REQUIRED WORK: Convert the listing from the line with "Task: Click the Excel icon in RFQ row" to the line with "click(x=945, y=42)" into a two-column CSV with columns request and answer, one row per request, putting each request's text and its answer in a single quoted field with line breaks replaced by spaces.

•••

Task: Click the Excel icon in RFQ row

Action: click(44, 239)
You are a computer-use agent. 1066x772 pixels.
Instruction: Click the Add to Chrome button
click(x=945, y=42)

•••

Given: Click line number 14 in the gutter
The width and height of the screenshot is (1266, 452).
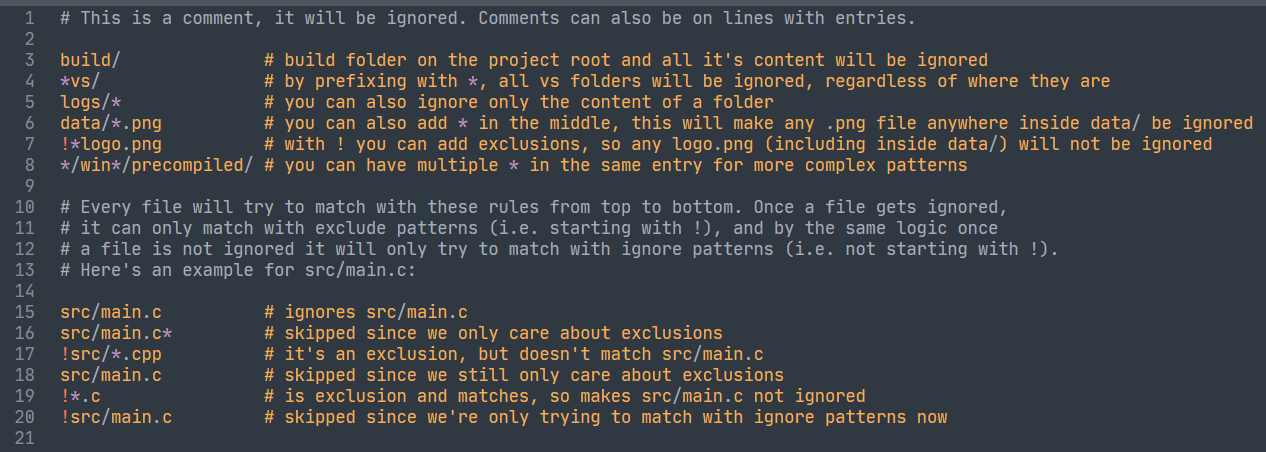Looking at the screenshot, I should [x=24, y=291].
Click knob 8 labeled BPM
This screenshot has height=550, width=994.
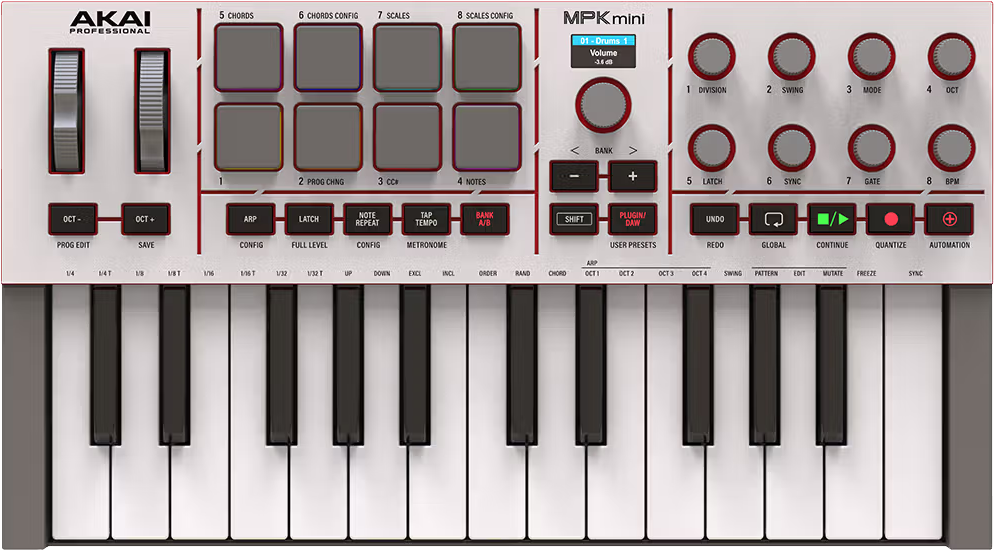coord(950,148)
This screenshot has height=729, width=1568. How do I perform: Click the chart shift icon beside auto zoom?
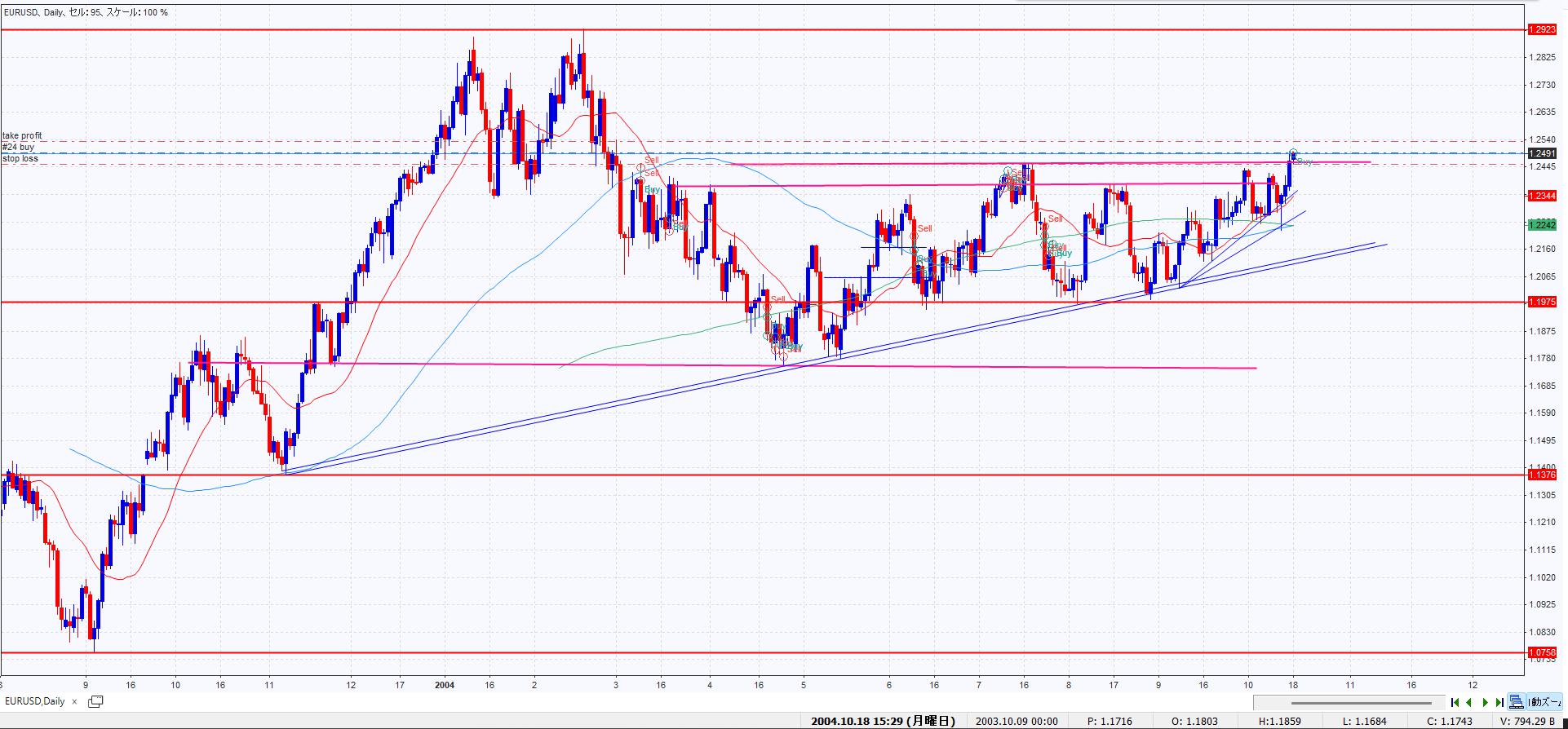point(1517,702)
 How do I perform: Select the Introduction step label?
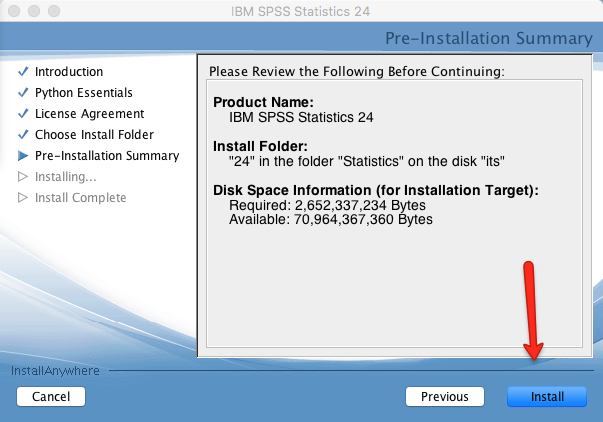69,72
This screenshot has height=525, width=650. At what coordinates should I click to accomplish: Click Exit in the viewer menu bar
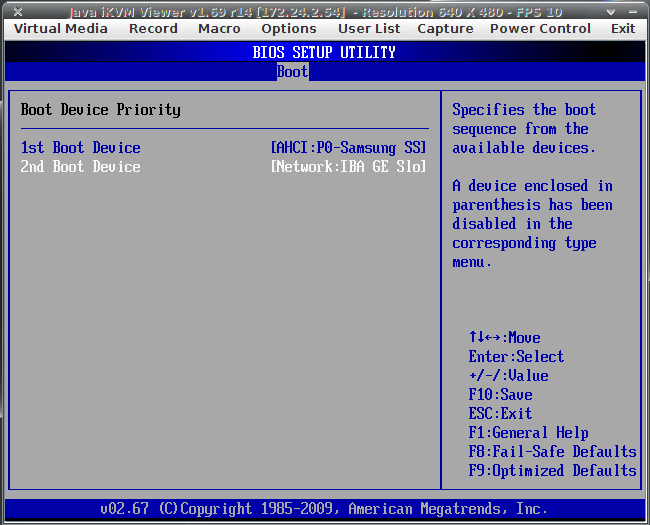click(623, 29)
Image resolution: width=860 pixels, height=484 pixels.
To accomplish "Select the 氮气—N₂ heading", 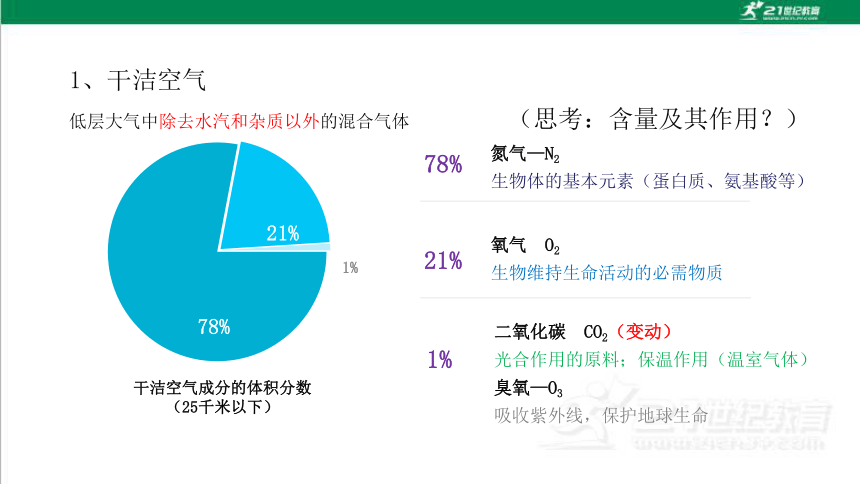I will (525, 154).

•••

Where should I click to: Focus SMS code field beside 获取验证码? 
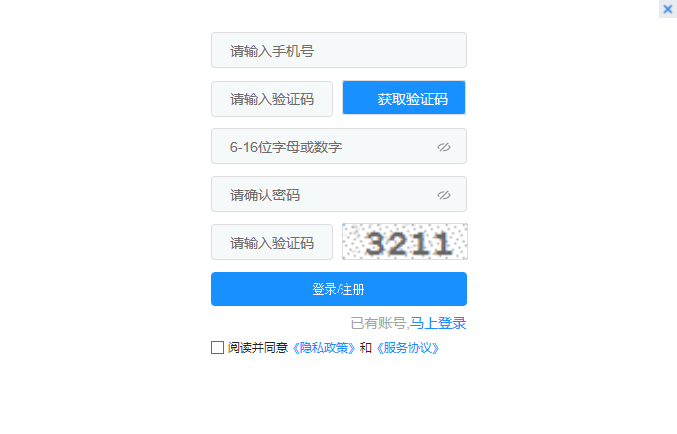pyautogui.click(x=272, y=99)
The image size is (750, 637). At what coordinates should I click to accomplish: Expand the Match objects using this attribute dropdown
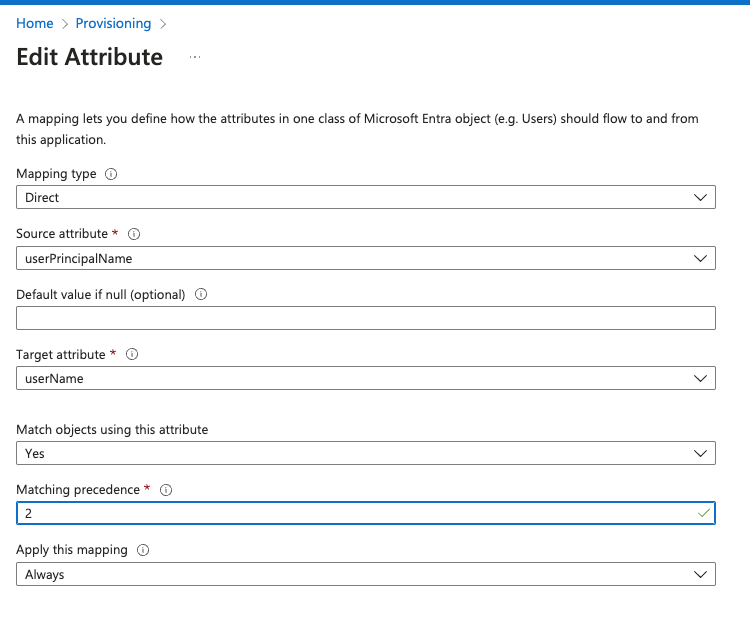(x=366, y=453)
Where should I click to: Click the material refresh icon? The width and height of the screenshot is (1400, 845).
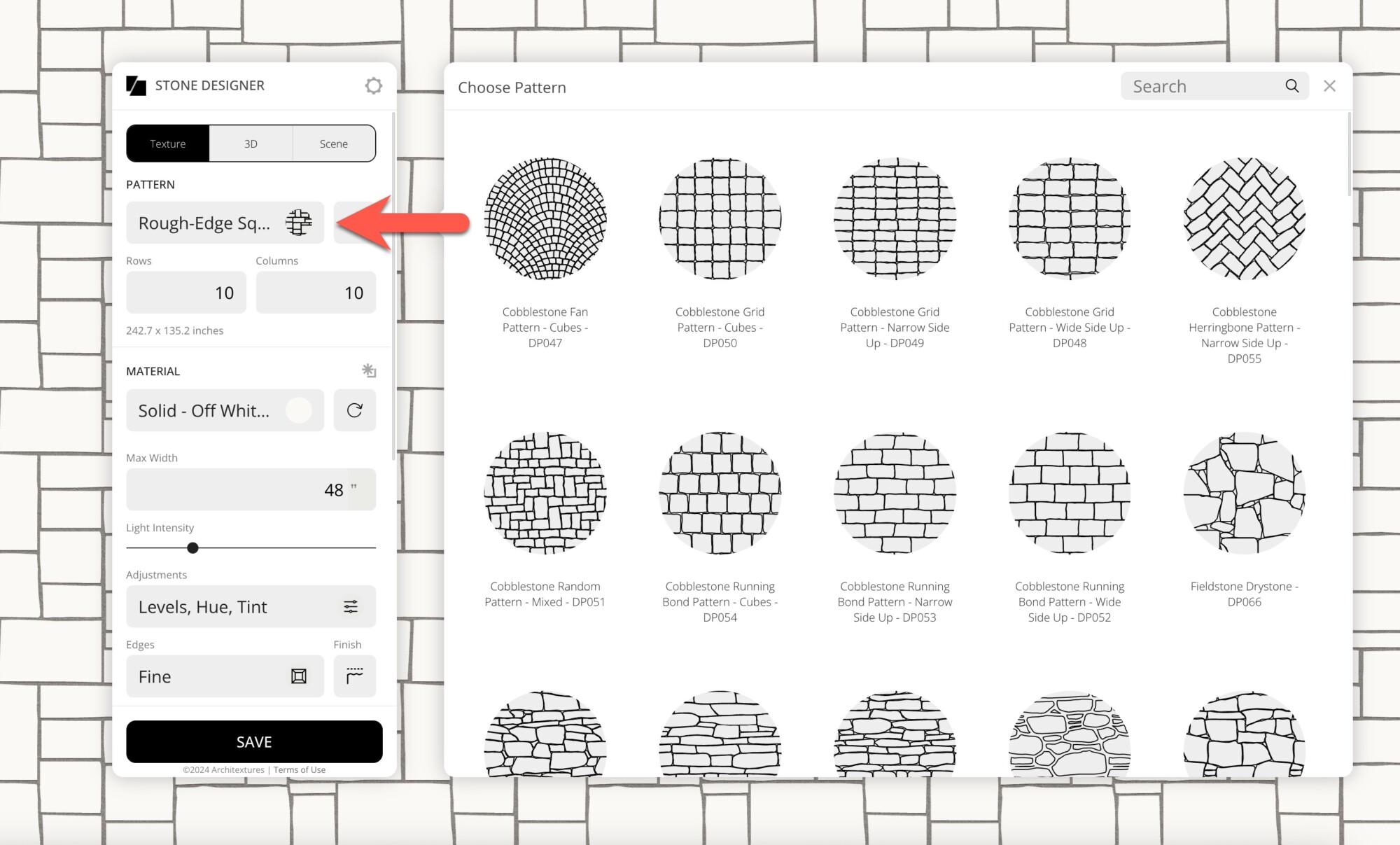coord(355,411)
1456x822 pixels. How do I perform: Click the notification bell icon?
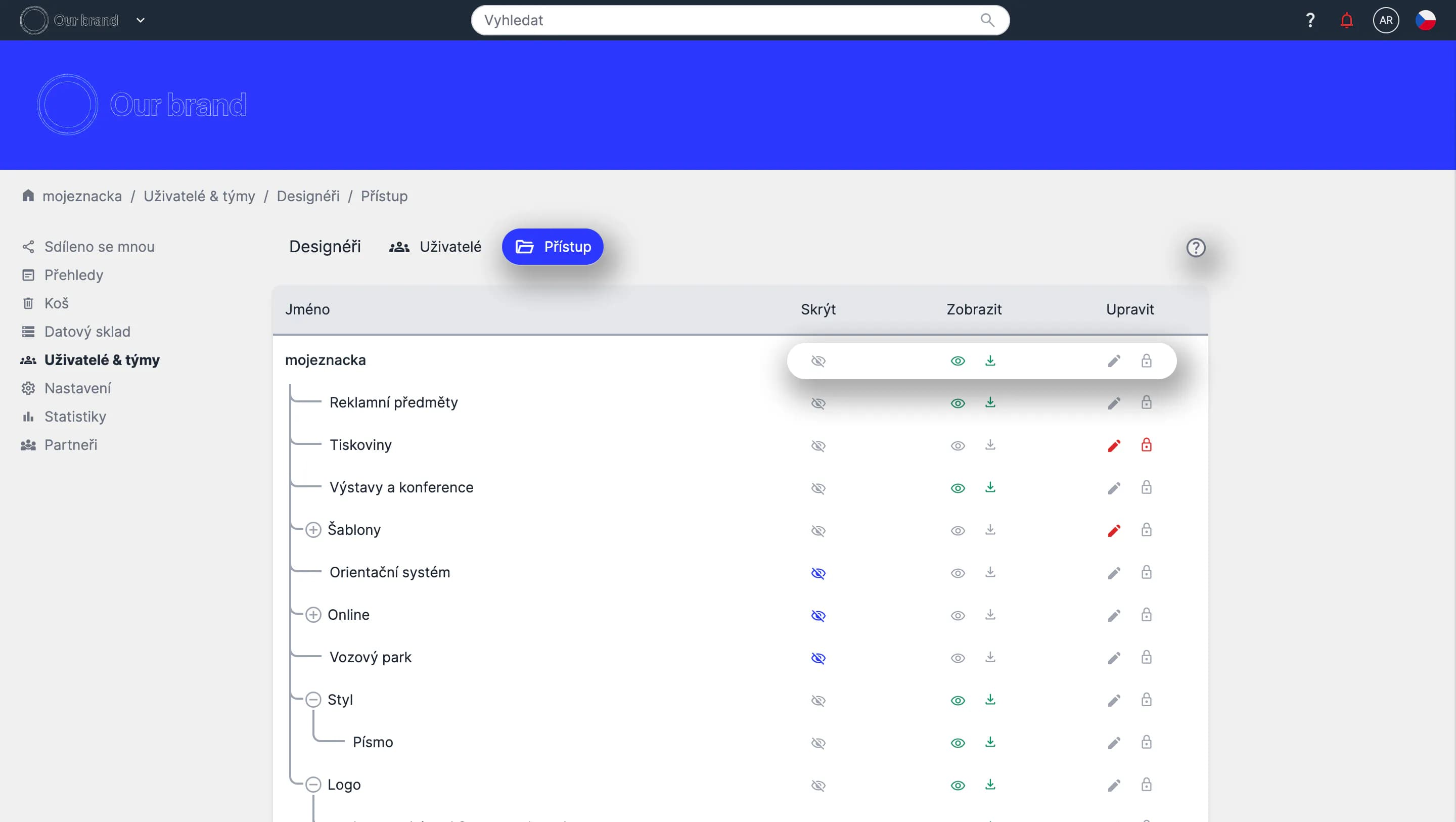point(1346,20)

•••

EXERCISE SOLUTION:
request,answer
"Task: Click the Excel icon in RFQ row","Action: click(44, 239)"
"You are a computer-use agent. 1066x772 pixels. Instruction: Click the Add to Chrome button","click(x=945, y=42)"